Bertrade, dite Berthe au grand pied épouse de Pepin III le bref et mère de Charlemagne y est née. Moi, plus modestement, j'allais souvent me perdre dans ses ruelles, d'abord avec mes parents puis avec Tarquin.

J'aimais y chercher les animaux invraisemblables juchés sur les pentes vertigineuses de sa cathédrale, bœuf ou guépard, agnelet ou dragon, tous devenus à cette altitude des chimères éternelles. J'aimais déambuler sur ses pavés grossiers et luisants de pluie, souvent près de mon père, parfois en goguette avec ma mère et plus tard dans la main de Tarquin.

Moi qui collectionne les souvenirs autant que les vieilleries, je ne pouvais pas ne pas y emmener les tarquinets ! Alors tous les quatre, sous une fine pluie axonaise nous avons investi la cité, nous l'avons transpercée de part en part, sautant sur ses pavés et courant sur ses remparts.

Grands amateurs de cathédrale, celle-là les a enchantés ! Il faut dire qu'être accueillis par un hippopotame et un rhinocéros a été pour le moins apprécié ! Ils y auraient bien passé la journée, cherchant les tombes de chevaliers (qui sont légion au milieu des dalles), admirant les statues de « reine dont le bébé s'est tué » et surtout allumant leur « bougie en pensant à Papa et aussi à Mamou et même à Papou mais je m'en souviens pas ! »

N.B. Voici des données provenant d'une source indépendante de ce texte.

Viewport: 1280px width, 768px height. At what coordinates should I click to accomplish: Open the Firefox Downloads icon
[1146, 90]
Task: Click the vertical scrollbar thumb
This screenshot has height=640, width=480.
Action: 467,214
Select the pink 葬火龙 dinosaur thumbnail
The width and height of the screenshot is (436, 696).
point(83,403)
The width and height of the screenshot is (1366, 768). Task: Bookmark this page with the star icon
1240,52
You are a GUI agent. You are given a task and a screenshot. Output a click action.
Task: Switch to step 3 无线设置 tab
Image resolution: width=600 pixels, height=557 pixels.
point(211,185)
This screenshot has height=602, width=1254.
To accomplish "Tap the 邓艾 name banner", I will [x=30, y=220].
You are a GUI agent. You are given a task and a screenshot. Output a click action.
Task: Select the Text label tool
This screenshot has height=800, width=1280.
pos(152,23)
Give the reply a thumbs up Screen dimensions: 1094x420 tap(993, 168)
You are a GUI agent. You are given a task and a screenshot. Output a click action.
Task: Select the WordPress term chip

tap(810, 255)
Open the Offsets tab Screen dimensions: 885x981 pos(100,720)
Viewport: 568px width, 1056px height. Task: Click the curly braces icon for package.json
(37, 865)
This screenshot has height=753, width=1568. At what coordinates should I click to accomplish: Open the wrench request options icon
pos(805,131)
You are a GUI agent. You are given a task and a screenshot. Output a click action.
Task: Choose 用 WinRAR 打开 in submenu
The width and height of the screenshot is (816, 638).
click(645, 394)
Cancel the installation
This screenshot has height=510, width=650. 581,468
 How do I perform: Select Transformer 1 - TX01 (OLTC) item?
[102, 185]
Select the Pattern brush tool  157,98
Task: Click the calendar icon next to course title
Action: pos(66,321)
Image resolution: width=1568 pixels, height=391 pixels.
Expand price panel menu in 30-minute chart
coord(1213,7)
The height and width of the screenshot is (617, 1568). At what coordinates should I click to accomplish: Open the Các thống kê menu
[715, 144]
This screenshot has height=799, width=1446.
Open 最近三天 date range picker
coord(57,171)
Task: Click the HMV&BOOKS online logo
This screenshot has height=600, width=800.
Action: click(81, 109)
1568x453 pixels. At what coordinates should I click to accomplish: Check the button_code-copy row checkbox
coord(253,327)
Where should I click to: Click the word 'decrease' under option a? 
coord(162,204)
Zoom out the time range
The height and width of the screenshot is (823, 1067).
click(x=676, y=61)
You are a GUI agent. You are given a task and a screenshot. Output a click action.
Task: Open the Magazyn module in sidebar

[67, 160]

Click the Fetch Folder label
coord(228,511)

Une fois la bruine retrouvée, je les emmenés là où l'horizon est formidablement loin et je leur ai raconté à quoi servaient ces remparts et pourquoi cette ville dominait le nord et le sud, l'est et l'ouest. Je leur ai conté le temps des guerres, des catapultes et des hallebardes, le temps de la féodalité.

Et je leur ai dit que là où nous étions nous pouvions presque voir ces seigneurs et leur ost immense et bigarrée s'avancer dans le lointain, de là où nous étions nous les attendions d'un moment à l'autre !

En tout cas c'est que mon père me disait et je crois qu'il avait raison. Je ne vais jamais là-haut sans saluer cette armée, c'est ma façon à moi, sans cierge ni prière, de penser à mes morts.